Bennage prescribed McCabe a book, and just the title made him question the college mindset: young people preoccupied with the future while neglecting their present, often with the use of alcohol and drugs. The book was Being Nobody, Going Nowhere by Ayya Khema.

“There’s something about that turn of words that really centered me,” McCabe said. “It wasn’t that I should give up on trying to be somebody, but there was another half I had been missing, and that was it.”

“I think we go on a journey because we think there’s something wrong with us, but Buddhism affirms that who we are right now is 100 percent perfect,” he explained. “There is a journey into the present moment.”

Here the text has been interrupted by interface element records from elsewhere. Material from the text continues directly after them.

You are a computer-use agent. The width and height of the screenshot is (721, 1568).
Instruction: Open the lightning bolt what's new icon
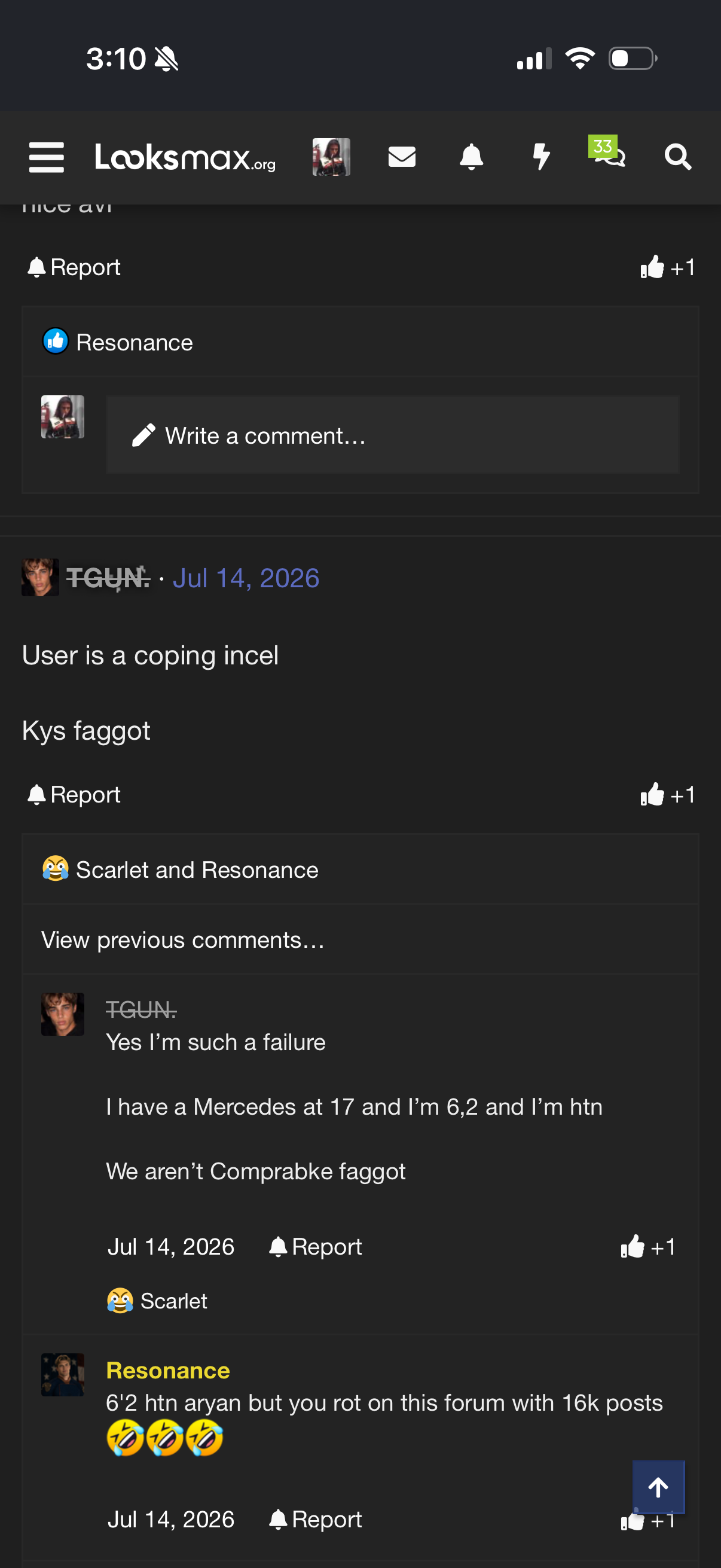[x=541, y=157]
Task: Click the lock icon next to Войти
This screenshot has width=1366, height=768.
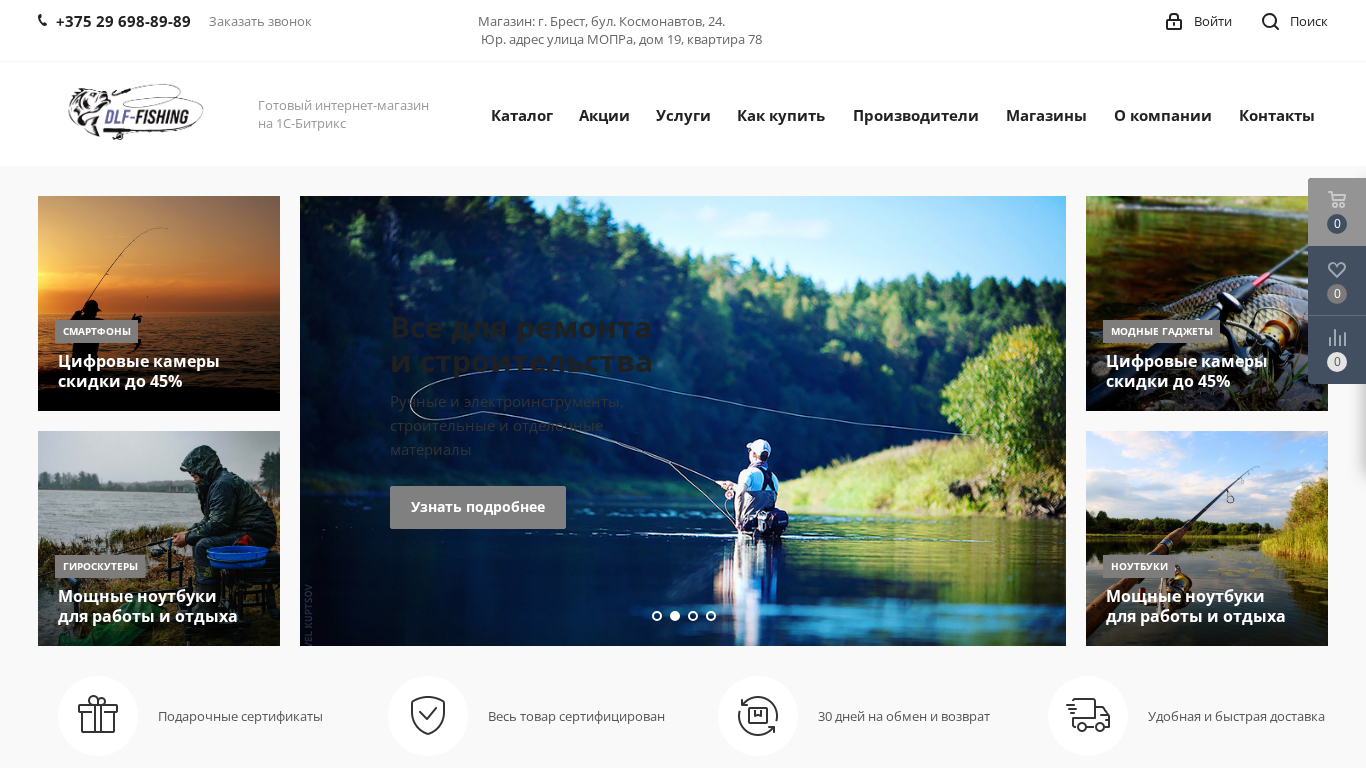Action: click(1174, 21)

McCabe found yoga in the late-’90s, around the same time millions of other Americans did, although his yoga training was more spiritual than most. He trained with Integral Yoga’s Yogaville, where yoga’s ancient history, including its ties to Hinduism and Buddhism, were observed. He would go on to become a certified Hatha yoga teacher and completed a 15-year apprenticeship with Bennage that took him to Japan, France, California and Nebraska. He also finished his religion and biology bachelor’s degree programs at Bucknell.

Meditation served his mind and spirit, but yoga was a way to engage his body. McCabe had been a competitive swimmer from the ages of 7 through 21, and he knew how important the connection between mind and body was in keeping both pliable and healthy.

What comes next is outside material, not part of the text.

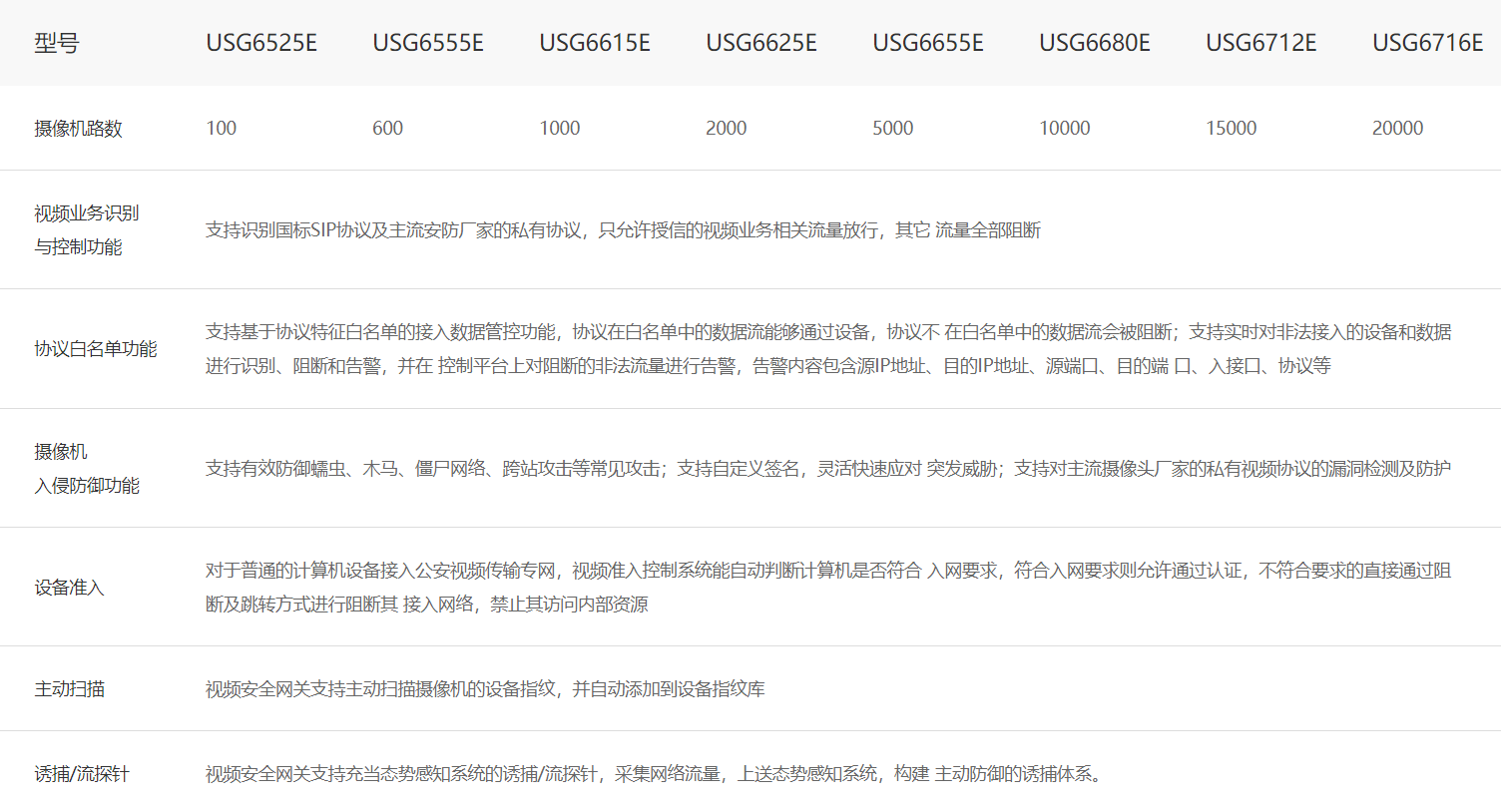Click the 摄像机路数 row label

McCabe currently teaches zen meditation, Japanese calligraphy, yoga and mindfulness in the Des Moines area. He has taught at drug and alcohol rehab centers and Fort Dodge Prison, and leads Trauma Sensitive Yoga at Broadlawns Medical Center in Des Moines. It’s not always appropriate to infuse his yoga classes with Buddhist teachings, he said, but that doesn’t mean they’re not spiritual.

“You can be doing physical exercises in a gym and be totally unaware of your body. What makes yoga different from just a physical practice, if it’s really yoga, is that you’re bringing mindfulness into our body,” he said. “To me, that’s spiritual, whether we call it that or not … Right now it feels yoga is kind of a conduit for expressing [one’s faith], no matter what religious context you’re in.”

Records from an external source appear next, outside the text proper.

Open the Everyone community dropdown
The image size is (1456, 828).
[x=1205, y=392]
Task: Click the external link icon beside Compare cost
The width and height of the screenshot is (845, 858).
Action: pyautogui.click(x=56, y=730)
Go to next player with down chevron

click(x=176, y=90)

McCabe lives in Ames with his wife and 10-month-old son. It can be hard for new parents to find a spare moment for a Sun Salutation, let alone silent meditation, but McCabe hasn’t had trouble. Everything from teaching a class to driving a car to changing a diaper can be spiritual, with the right sense of awareness.

“To me, Buddhism isn’t just a philosophy or an idea, it’s something we embody. It’s the way we walk, it’s found in the rituals we do … There’s no separation between our daily life and meditation or yoga,” he said. “When I’m awake, I’m interacting with the world at every opportunity. To me, that’s where yoga practice is.”